Information shown START

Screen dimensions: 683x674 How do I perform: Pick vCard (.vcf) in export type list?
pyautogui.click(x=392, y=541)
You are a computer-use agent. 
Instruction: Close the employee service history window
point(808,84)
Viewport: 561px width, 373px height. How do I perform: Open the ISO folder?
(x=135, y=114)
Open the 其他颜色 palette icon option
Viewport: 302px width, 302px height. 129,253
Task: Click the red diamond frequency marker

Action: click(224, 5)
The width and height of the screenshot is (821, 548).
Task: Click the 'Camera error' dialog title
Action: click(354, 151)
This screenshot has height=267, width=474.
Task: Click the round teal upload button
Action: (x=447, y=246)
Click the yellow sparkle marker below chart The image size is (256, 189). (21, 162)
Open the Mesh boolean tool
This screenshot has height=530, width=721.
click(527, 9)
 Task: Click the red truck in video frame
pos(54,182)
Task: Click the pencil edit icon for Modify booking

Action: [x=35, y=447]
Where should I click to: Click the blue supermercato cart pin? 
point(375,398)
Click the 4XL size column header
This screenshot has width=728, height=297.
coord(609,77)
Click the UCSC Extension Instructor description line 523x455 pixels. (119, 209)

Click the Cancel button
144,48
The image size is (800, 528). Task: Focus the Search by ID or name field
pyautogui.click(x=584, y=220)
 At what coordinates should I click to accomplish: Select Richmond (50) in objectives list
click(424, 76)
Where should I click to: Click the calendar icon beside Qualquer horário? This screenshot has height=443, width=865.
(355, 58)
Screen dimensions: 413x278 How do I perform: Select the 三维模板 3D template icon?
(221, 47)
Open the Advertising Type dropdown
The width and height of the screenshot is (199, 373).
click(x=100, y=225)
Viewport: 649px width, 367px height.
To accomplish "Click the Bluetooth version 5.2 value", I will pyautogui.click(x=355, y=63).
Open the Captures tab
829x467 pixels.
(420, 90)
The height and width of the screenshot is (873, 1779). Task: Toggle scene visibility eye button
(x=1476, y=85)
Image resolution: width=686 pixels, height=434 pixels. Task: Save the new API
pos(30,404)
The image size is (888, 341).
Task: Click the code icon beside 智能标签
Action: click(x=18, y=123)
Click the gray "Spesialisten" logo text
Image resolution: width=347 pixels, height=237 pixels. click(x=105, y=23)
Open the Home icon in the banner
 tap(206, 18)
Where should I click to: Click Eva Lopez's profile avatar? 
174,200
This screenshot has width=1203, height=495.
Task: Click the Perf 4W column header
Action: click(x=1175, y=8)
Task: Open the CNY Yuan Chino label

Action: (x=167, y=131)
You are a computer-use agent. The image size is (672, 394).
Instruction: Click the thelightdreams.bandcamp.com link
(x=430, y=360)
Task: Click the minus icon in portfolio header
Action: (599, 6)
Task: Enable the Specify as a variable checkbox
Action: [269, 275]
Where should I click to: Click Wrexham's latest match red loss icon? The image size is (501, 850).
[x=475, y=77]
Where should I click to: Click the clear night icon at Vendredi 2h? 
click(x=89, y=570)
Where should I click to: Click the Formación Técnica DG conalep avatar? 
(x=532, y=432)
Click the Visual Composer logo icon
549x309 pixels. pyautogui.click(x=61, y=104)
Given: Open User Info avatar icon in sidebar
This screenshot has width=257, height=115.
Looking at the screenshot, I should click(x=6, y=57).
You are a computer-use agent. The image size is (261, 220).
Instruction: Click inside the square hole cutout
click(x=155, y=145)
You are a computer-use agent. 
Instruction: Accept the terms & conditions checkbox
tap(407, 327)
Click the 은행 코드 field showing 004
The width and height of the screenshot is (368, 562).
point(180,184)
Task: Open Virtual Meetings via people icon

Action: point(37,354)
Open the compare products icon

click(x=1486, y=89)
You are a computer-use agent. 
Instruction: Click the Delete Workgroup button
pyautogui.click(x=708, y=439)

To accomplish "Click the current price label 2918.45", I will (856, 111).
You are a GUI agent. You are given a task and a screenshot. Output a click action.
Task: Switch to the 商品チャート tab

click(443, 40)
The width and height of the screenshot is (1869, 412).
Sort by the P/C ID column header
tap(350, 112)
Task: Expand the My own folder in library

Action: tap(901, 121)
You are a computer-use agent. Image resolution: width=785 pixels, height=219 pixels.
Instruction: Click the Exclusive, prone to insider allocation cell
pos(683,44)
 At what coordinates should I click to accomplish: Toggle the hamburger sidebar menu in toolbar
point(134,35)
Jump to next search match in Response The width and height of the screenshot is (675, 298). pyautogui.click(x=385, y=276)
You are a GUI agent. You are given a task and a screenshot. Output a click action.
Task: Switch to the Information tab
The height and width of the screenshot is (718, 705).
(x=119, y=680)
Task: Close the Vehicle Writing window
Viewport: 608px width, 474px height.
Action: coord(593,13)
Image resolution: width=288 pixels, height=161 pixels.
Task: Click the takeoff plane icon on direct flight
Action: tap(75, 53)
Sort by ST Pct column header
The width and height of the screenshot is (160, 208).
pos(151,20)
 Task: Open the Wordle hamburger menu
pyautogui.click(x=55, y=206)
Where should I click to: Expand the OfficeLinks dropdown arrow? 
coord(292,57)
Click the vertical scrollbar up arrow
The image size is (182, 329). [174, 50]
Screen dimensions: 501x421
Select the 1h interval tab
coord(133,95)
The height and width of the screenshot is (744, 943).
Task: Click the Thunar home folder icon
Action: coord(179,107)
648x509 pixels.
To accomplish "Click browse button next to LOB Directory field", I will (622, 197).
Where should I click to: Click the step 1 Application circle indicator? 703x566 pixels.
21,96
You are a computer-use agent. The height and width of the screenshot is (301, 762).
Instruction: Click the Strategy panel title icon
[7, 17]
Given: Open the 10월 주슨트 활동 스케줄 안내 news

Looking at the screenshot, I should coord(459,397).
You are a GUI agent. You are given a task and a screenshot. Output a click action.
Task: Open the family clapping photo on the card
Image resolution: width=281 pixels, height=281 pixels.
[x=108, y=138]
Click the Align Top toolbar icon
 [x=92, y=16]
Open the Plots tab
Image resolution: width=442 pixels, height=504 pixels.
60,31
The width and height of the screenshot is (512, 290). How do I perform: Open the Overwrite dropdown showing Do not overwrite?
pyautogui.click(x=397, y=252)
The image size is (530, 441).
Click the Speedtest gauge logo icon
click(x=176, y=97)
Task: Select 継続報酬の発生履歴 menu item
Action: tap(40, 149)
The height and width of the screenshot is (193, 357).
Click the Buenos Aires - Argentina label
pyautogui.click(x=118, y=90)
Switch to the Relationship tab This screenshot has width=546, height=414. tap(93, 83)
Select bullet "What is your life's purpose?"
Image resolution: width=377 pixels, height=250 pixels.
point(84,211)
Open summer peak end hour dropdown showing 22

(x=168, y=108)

Information shown END

[Work item] Each line from the one holding "Image resolution: width=442" to the end of the entries is to be written out exactly. Skip every line before it.

[Expected answer]
Image resolution: width=442 pixels, height=504 pixels.
60,31
The width and height of the screenshot is (512, 290). How do I perform: Open the Overwrite dropdown showing Do not overwrite?
pyautogui.click(x=397, y=252)
The image size is (530, 441).
Click the Speedtest gauge logo icon
click(x=176, y=97)
Task: Select 継続報酬の発生履歴 menu item
Action: tap(40, 149)
The height and width of the screenshot is (193, 357).
Click the Buenos Aires - Argentina label
pyautogui.click(x=118, y=90)
Switch to the Relationship tab This screenshot has width=546, height=414. tap(93, 83)
Select bullet "What is your life's purpose?"
Image resolution: width=377 pixels, height=250 pixels.
point(84,211)
Open summer peak end hour dropdown showing 22

(x=168, y=108)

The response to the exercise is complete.